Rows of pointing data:
══════════

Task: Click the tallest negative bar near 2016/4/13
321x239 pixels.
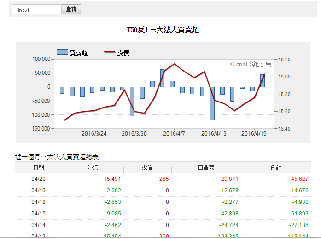Action: tap(212, 103)
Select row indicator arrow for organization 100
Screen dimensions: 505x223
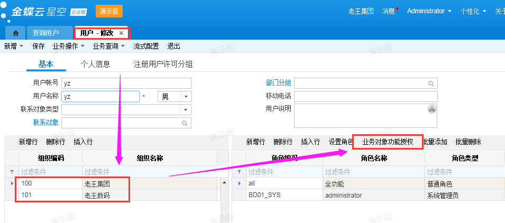click(x=12, y=183)
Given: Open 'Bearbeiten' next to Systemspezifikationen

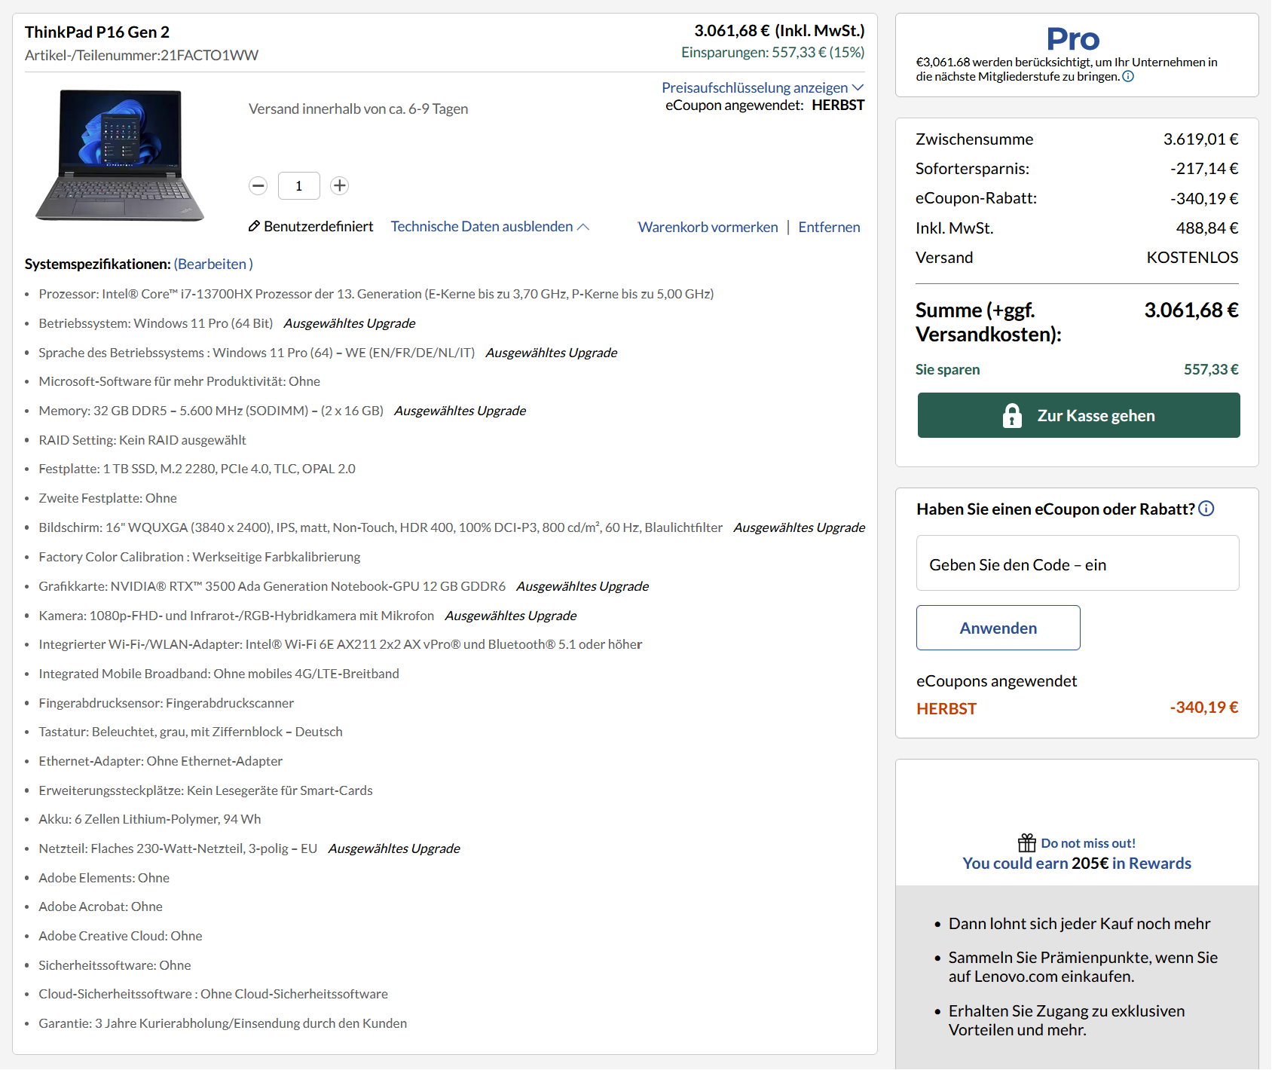Looking at the screenshot, I should (x=213, y=264).
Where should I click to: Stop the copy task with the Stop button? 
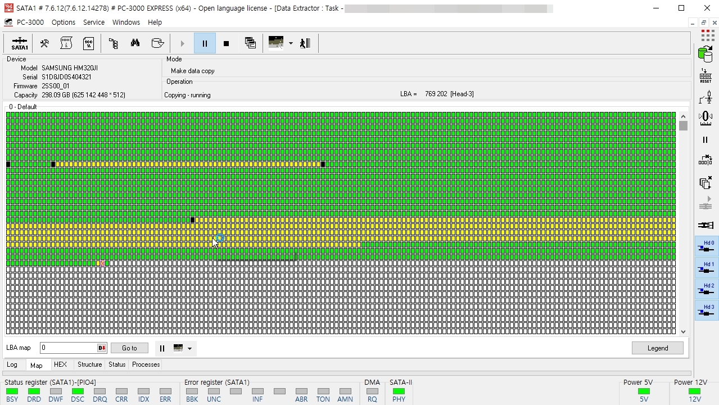(x=226, y=43)
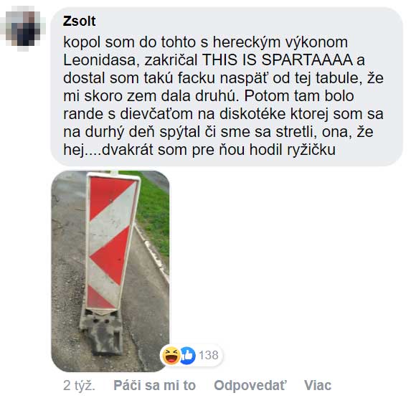Open the 138 reactions count
Viewport: 411px width, 398px height.
[209, 356]
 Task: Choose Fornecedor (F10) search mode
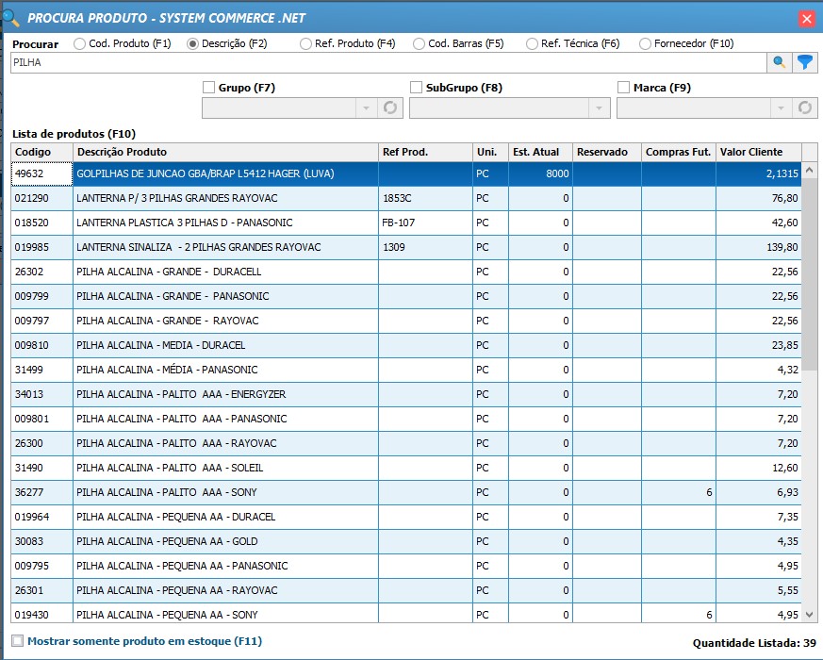645,43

══════════

• **TO BE DONE**
Turn the lines above into a JSON list of strings, one string per line, skipping blank lines and leaving out the pictures.

• **SOLUTION TO THIS PROBLEM**
[
  "Task: Click the tallest negative bar near 2016/4/13",
  "321x239 pixels.",
  "Action: tap(212, 103)",
  "Select row indicator arrow for organization 100",
  "Screen dimensions: 505x223",
  "click(x=12, y=183)",
  "Given: Open 'Bearbeiten' next to Systemspezifikationen",
  "Looking at the screenshot, I should (x=213, y=264).",
  "Where should I click to: Stop the copy task with the Stop button? ",
  "(x=226, y=43)",
  "Open the 138 reactions count",
  "Viewport: 411px width, 398px height.",
  "[209, 356]",
  " Task: Choose Fornecedor (F10) search mode",
  "645,43"
]